Restate word for word the span that opens with the line containing "Click the red slider handle at 第3页" and closes with the final line of the data; give only those lines.

Pixel coordinate grounding data:
================================

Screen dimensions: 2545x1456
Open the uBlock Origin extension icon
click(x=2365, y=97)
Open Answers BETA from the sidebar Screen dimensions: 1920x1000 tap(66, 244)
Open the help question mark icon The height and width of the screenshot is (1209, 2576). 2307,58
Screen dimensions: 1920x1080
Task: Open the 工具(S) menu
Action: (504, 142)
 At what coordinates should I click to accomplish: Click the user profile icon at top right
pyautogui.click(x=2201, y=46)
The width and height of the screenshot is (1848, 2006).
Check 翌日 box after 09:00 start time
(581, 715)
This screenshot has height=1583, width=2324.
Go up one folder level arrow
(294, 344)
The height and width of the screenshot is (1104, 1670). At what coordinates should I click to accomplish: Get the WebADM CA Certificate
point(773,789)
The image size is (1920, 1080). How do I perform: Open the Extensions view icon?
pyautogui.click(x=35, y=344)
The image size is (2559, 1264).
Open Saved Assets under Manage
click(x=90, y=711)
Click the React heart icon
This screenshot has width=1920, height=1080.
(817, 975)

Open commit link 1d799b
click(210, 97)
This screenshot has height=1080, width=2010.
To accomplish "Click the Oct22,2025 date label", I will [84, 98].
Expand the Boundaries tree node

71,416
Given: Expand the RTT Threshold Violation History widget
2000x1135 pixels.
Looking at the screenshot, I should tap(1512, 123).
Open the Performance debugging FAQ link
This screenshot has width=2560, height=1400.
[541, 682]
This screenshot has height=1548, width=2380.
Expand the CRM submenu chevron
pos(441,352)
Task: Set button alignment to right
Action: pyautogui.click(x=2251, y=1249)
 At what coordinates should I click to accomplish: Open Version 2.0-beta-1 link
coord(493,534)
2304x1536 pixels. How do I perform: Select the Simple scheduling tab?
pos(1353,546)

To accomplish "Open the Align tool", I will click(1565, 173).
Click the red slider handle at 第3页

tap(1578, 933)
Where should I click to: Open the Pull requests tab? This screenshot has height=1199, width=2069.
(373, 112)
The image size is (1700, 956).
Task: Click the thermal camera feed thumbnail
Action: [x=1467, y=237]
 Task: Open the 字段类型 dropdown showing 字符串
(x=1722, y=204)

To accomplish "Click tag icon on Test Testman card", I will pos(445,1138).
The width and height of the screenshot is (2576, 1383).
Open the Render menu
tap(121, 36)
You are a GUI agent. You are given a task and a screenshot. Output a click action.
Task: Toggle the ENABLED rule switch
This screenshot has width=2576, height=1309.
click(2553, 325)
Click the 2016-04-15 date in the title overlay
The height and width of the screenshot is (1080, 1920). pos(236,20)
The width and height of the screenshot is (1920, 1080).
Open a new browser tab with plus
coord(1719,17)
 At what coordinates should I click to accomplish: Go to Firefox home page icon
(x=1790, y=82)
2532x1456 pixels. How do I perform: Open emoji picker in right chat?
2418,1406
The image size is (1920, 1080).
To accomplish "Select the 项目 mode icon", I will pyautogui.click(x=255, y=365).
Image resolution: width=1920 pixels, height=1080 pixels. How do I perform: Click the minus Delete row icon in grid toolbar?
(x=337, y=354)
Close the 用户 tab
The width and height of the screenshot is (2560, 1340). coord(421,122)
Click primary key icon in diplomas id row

================================

# [Task solution]
Click the red slider handle at 第3页

tap(1578, 933)
Where should I click to: Open the Pull requests tab? This screenshot has height=1199, width=2069.
(373, 112)
The image size is (1700, 956).
Task: Click the thermal camera feed thumbnail
Action: [x=1467, y=237]
 Task: Open the 字段类型 dropdown showing 字符串
(x=1722, y=204)

To accomplish "Click tag icon on Test Testman card", I will pos(445,1138).
The width and height of the screenshot is (2576, 1383).
Open the Render menu
tap(121, 36)
You are a GUI agent. You are given a task and a screenshot. Output a click action.
Task: Toggle the ENABLED rule switch
This screenshot has width=2576, height=1309.
click(2553, 325)
Click the 2016-04-15 date in the title overlay
The height and width of the screenshot is (1080, 1920). pos(236,20)
The width and height of the screenshot is (1920, 1080).
Open a new browser tab with plus
coord(1719,17)
 At what coordinates should I click to accomplish: Go to Firefox home page icon
(x=1790, y=82)
2532x1456 pixels. How do I perform: Open emoji picker in right chat?
2418,1406
The image size is (1920, 1080).
To accomplish "Select the 项目 mode icon", I will pyautogui.click(x=255, y=365).
Image resolution: width=1920 pixels, height=1080 pixels. How do I perform: Click the minus Delete row icon in grid toolbar?
(x=337, y=354)
Close the 用户 tab
The width and height of the screenshot is (2560, 1340). coord(421,122)
Click primary key icon in diplomas id row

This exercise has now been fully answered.